* REQUIRED WORK *
Transcribe all the data below exactly, leaving its pictures out.

(Dataset entries)
:::::

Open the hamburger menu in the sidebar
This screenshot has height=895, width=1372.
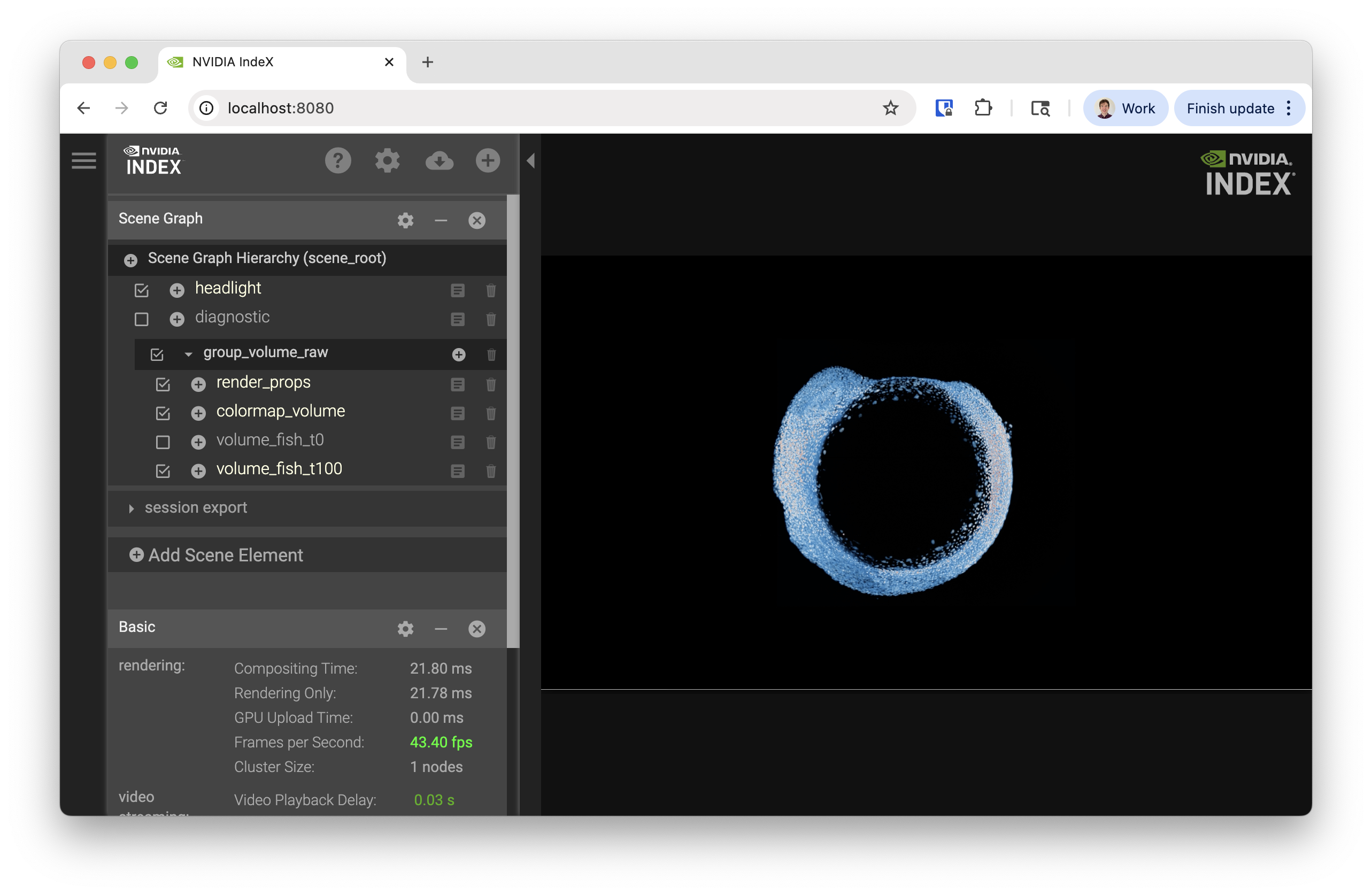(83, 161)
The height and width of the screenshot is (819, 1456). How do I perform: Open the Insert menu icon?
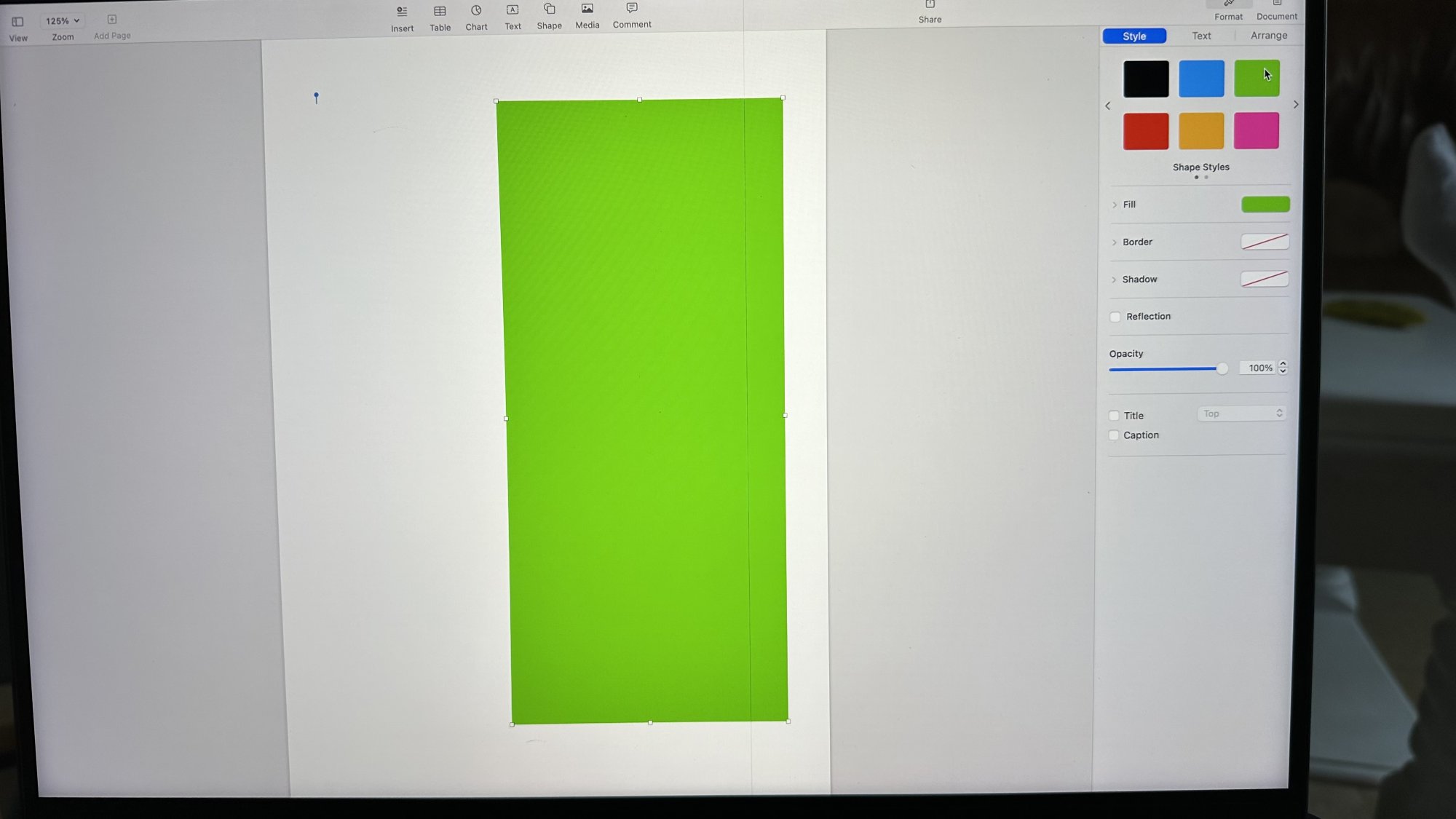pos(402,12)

:::::

* ANSWER SECTION *
Open the hamburger menu in the sidebar
This screenshot has height=895, width=1372.
(83, 161)
The height and width of the screenshot is (819, 1456). How do I perform: Open the Insert menu icon?
pos(402,12)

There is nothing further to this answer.